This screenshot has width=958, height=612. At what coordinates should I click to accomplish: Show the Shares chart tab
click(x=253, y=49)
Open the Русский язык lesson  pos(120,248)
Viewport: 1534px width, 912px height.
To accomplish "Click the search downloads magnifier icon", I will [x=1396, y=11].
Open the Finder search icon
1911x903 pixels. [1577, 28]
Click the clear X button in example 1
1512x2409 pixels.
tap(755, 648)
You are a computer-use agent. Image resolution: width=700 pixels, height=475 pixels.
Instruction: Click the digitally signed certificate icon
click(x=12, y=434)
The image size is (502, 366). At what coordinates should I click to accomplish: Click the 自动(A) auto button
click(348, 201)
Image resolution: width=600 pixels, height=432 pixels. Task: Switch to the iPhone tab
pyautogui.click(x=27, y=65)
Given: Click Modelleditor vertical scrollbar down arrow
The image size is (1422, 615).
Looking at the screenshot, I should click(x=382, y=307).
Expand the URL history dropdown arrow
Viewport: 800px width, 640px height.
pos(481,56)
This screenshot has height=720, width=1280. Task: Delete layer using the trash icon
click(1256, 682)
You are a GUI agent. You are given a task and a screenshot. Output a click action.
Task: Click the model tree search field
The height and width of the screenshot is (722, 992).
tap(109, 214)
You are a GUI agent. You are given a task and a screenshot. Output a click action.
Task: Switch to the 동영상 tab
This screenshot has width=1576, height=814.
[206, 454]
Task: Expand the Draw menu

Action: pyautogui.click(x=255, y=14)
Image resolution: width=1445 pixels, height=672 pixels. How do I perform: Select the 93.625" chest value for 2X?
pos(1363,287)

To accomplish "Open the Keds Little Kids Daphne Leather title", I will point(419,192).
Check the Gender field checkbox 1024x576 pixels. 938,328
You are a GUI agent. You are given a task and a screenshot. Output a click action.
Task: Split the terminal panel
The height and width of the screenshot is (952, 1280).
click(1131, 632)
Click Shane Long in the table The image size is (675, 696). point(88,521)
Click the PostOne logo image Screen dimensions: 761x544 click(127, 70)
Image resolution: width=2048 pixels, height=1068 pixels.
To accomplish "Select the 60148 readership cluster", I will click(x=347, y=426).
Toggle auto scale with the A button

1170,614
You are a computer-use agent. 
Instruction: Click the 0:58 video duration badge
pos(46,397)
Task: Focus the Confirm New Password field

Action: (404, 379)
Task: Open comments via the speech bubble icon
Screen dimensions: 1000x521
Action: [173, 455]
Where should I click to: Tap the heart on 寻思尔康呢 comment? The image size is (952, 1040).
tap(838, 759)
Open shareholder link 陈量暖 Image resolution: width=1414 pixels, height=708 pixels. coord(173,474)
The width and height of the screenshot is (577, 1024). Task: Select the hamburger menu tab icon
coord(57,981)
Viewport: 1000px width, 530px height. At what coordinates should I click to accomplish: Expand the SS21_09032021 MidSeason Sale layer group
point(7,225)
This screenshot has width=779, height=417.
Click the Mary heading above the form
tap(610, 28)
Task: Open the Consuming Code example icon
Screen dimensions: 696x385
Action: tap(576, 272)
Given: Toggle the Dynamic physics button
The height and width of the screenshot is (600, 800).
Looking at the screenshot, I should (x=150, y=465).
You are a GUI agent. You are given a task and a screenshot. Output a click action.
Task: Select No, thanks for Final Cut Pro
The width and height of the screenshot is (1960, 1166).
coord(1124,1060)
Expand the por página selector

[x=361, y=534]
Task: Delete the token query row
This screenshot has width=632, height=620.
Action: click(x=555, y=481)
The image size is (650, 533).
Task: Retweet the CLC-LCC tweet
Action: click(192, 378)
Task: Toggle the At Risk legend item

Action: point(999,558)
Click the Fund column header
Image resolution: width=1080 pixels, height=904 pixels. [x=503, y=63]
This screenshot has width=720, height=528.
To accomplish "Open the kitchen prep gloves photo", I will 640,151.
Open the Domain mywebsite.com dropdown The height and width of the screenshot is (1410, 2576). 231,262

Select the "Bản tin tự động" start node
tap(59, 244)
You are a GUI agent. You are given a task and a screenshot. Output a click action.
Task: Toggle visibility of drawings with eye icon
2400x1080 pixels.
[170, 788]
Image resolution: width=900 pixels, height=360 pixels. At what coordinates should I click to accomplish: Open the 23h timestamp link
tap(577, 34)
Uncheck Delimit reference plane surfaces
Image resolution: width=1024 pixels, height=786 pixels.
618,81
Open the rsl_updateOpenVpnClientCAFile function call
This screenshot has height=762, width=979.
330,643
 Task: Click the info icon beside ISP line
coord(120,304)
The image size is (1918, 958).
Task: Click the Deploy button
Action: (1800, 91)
---------------
Activity:
Only the lines above starting with the one with "The height and width of the screenshot is (722, 992)." and going through the one with "Check the Gender" are to be copied, word for word and with both ends kept.

Task result:
The height and width of the screenshot is (722, 992).
tap(109, 214)
You are a GUI agent. You are given a task and a screenshot. Output a click action.
Task: Switch to the 동영상 tab
This screenshot has width=1576, height=814.
[206, 454]
Task: Expand the Draw menu

Action: pyautogui.click(x=255, y=14)
Image resolution: width=1445 pixels, height=672 pixels. How do I perform: Select the 93.625" chest value for 2X?
pos(1363,287)

To accomplish "Open the Keds Little Kids Daphne Leather title", I will point(419,192).
Check the Gender field checkbox 1024x576 pixels. 938,328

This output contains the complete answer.